BROOKFIELD, Ohio (WKBN) – A Brookfield family is wondering if a plasma donation would have saved the life of a family member, but relatives were never given the chance to find out.
John Mihalcin, 76, died May 4 at Sharon Regional Medical Center after contracting COVID-19. His son, Derek, said John was otherwise healthy before testing positive for the coronavirus on April 20.
Two days later, on his 53rd wedding anniversary, John’s condition worsened, sending him to the hospital’s intensive care unit with breathing complications.
Derek, a licensed psychologist, had read about some success in treating COVID-19 patients with the plasma of those who have recovered from the coronavirus. In fact, a woman in Pennsylvania donated plasma to her aunt and another critically-ill patient, saving their lives.
Plasma contains antibodies, and some doctors think it can boost the immune system of COVID-19 patients.
Derek said John’s doctor at Sharon Regional recommended contacting the Red Cross to facilitate the plasma donation. Derek said the family had three donors willing to step forward (one of which Derek said had preapproval from the Red Cross to donate to a plasma bank), but their efforts were met by resistance, and John was placed on a waiting list for the donation.
On May 1, three days before John passed away, Derek received a response from the Red Cross that the donors couldn’t give plasma directly to John. There was a process, and the Red Cross no longer accepts direct donor requests, citing a delay in the process for others in need.
“It is critical we devote our resources and efforts to collecting and building a larger supply of readily available convalescent plasma to meet the broader demand for all patients in need,” read the response the Red Cross gave to Derek.
For Derek, it was a slap in the face.

• DATA SECTION:

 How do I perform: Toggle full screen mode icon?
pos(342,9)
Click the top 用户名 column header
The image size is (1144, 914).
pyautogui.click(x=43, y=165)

• EXERCISE DESCRIPTION: Continue the news report about the Brookfield family's attempt to get donated plasma for John Mihalcin, starting right after its last sentence.

• REPLY:
“I can specify who my blood goes to. I can specify who I donate a kidney to. Why can’t a person specify who they want their plasma to go to?” he asked.
He questions why the process was done with a direct donor before, even across Pennsylvania in Chester County.
“What really made me frustrated was the article we found about the lady who was able to donate to a family member. That’s when the frustration set in, because they were allowing one person to donate and not another, and that’s setting a precedent,” he said.
WKBN reached out to that donor, Marisa Leuzzi, who confirmed that she was able to give plasma directly to her aunt. She said she believed the regulations had changed since that initial donation, which is still considered to be experimental.
She declined to answer more detailed questions about her donation, saying the family is giving no more interviews while her aunt is recovering from the coronavirus.
Leuzzi herself was actually the Red Cross’s first convalescent plasma donor to save a patient. Her donation was praised by the governor, and the Red Cross even lists her story on its website, though the Red Cross does not identify one of the recipients as being Leuzzi’s aunt.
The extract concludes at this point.